------ EXCERPTED RECORDS ------

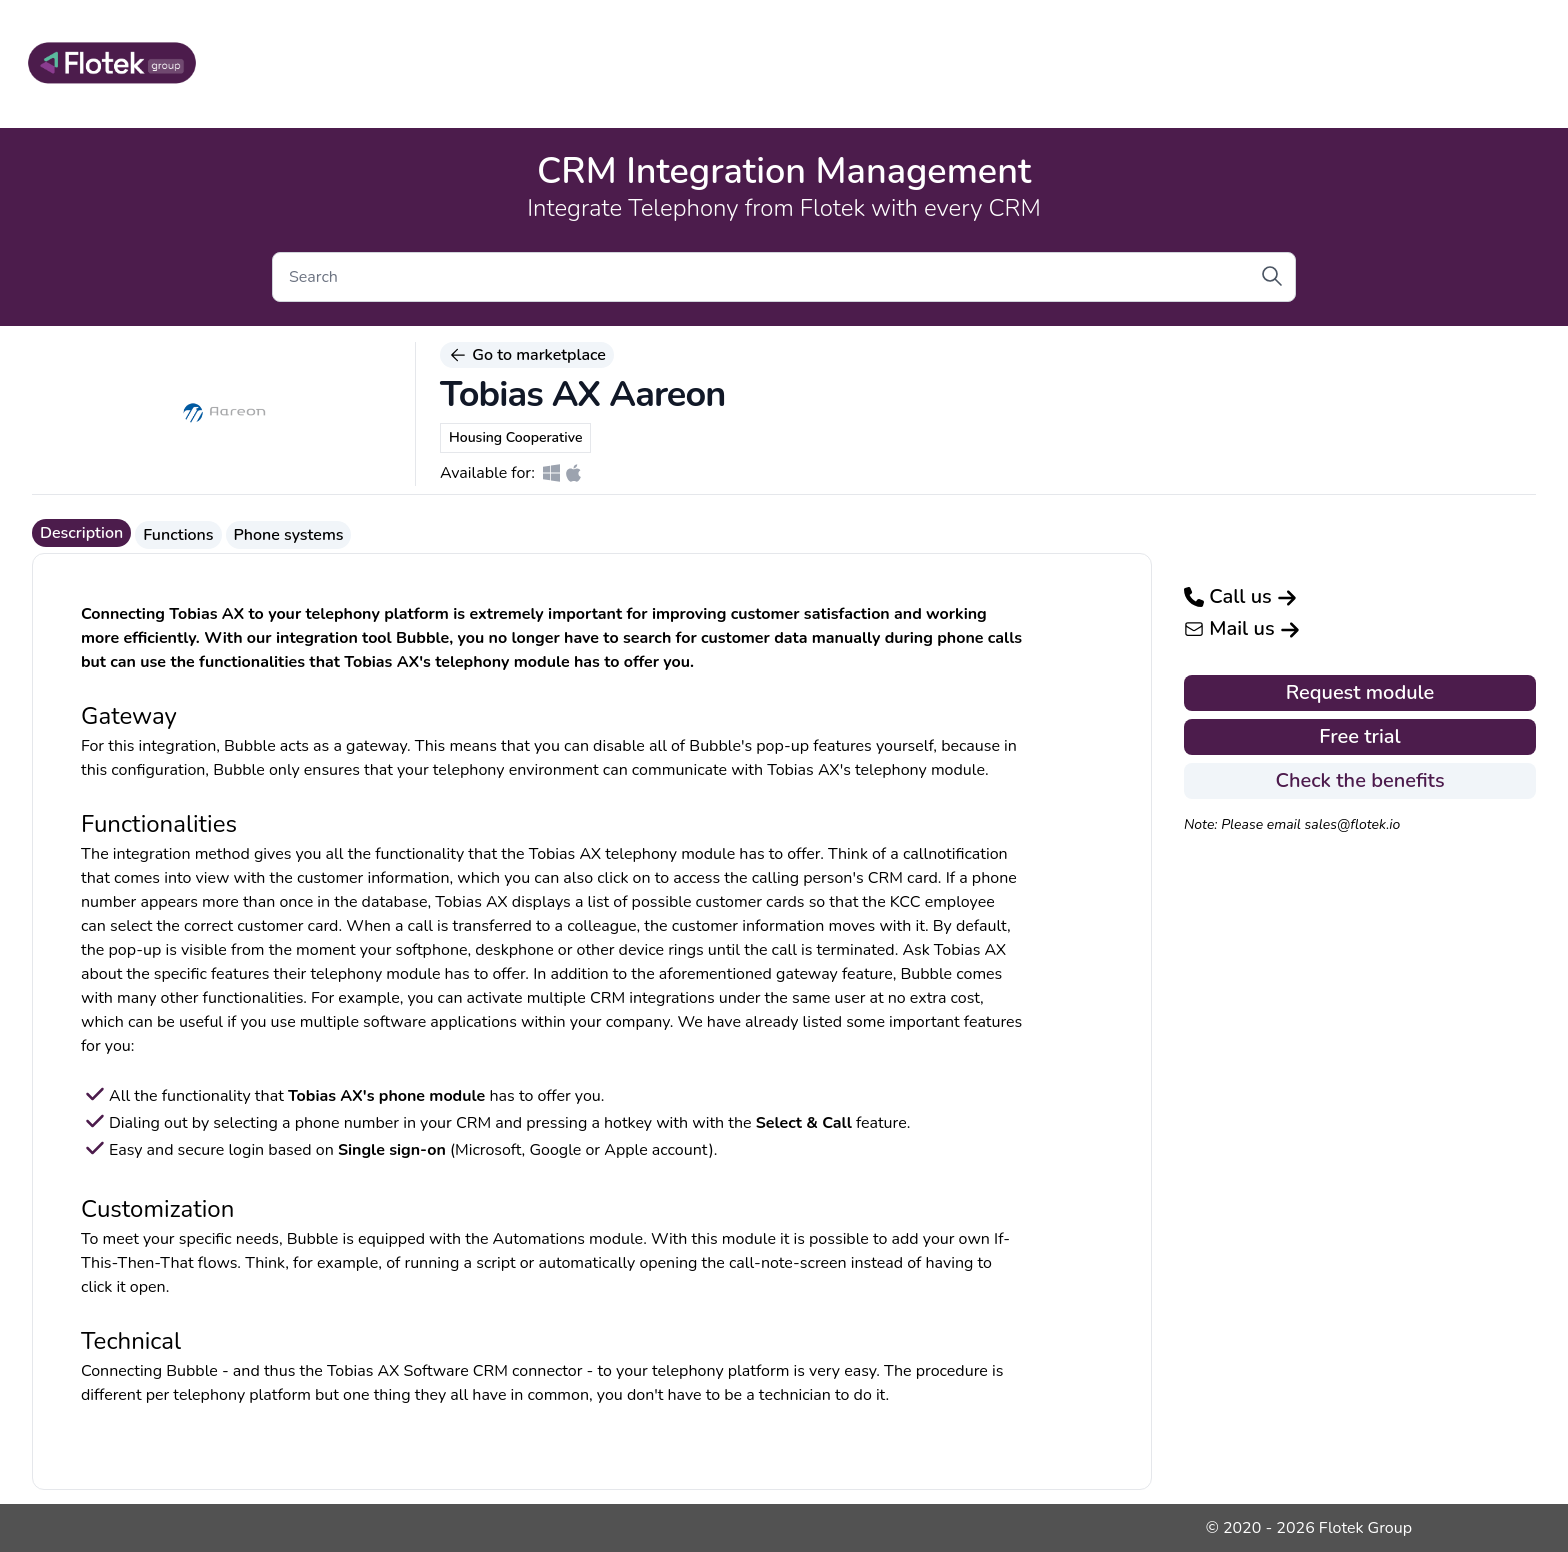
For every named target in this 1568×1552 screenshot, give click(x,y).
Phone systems (289, 535)
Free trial (1359, 736)
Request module (1360, 692)
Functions (178, 535)
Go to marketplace (527, 355)
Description (81, 533)
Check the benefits (1359, 780)
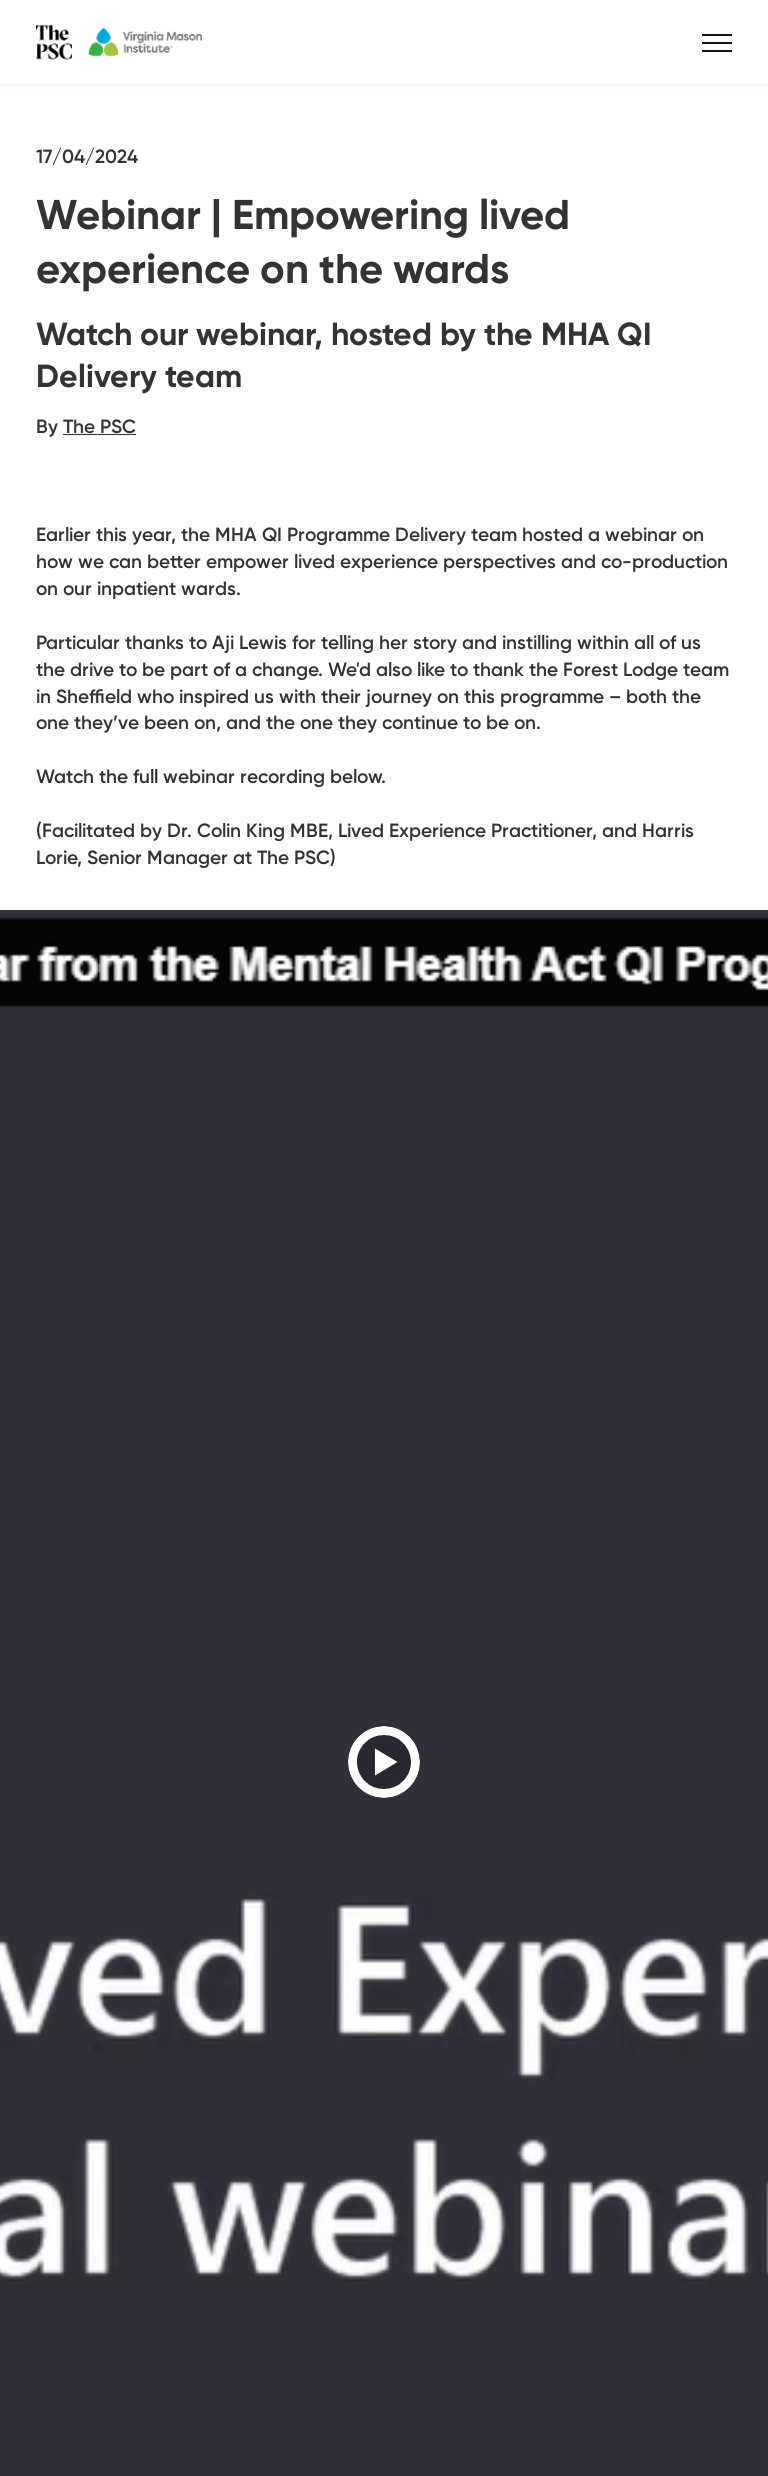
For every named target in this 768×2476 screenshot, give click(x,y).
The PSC (99, 426)
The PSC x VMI (156, 42)
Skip (76, 940)
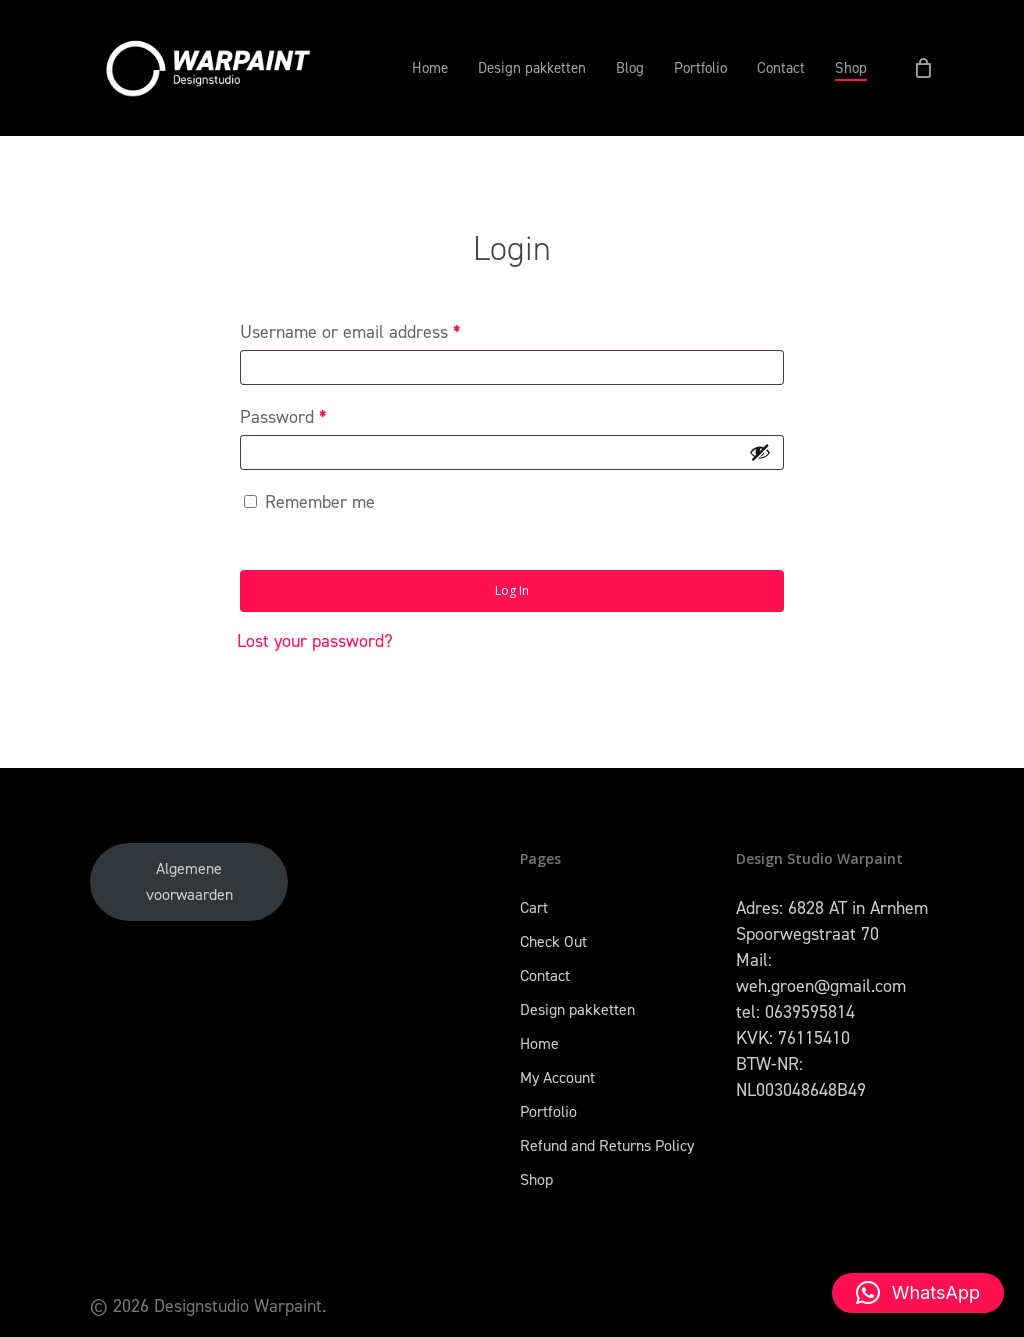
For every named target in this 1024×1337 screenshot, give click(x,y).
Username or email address (350, 332)
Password (283, 417)
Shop (536, 1179)
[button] (918, 1293)
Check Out (553, 941)
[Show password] (760, 452)
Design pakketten (577, 1009)
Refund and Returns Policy (607, 1145)
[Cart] (923, 68)
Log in (512, 590)
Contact (545, 975)
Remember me (320, 502)
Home (539, 1043)
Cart (534, 907)
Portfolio (548, 1111)
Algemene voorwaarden (189, 881)
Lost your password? (315, 641)
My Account (557, 1077)
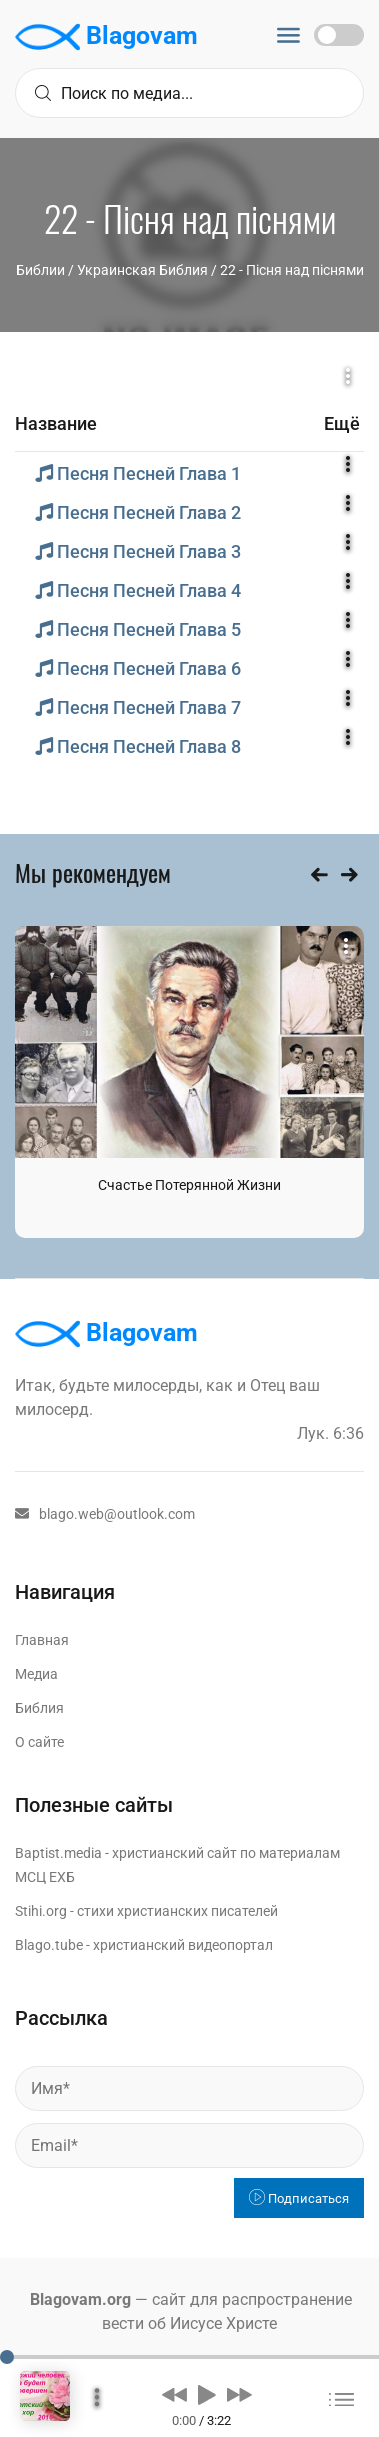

------

_SHORT TASK_: Write out the entire listing again, switching each "screenshot" to "image" and leaving everything else unchanged. Leave out the pictures.

_REPLY TO THE EXERCISE_:
For every named target in this 1568×1552 image, give click(x,y).
Phone systems (289, 535)
Free trial (1359, 736)
Request module (1360, 692)
Functions (178, 535)
Go to marketplace (527, 355)
Description (81, 533)
Check the benefits (1359, 780)
For every named target in this 768×2476 image, give click(x,y).
The PSC (99, 426)
The PSC x VMI (156, 42)
Skip (76, 940)
For every named target in this 1024×1337 image, give click(x,y).
Username or email address (350, 332)
Password (283, 417)
Shop (536, 1179)
[button] (918, 1293)
Check Out (553, 941)
[Show password] (760, 452)
Design pakketten (577, 1009)
Refund and Returns Policy (607, 1145)
[Cart] (923, 68)
Log in (512, 590)
Contact (545, 975)
Remember me (320, 502)
Home (539, 1043)
Cart (534, 907)
Portfolio (548, 1111)
Algemene voorwaarden (189, 881)
Lost your password? (315, 641)
My Account (557, 1077)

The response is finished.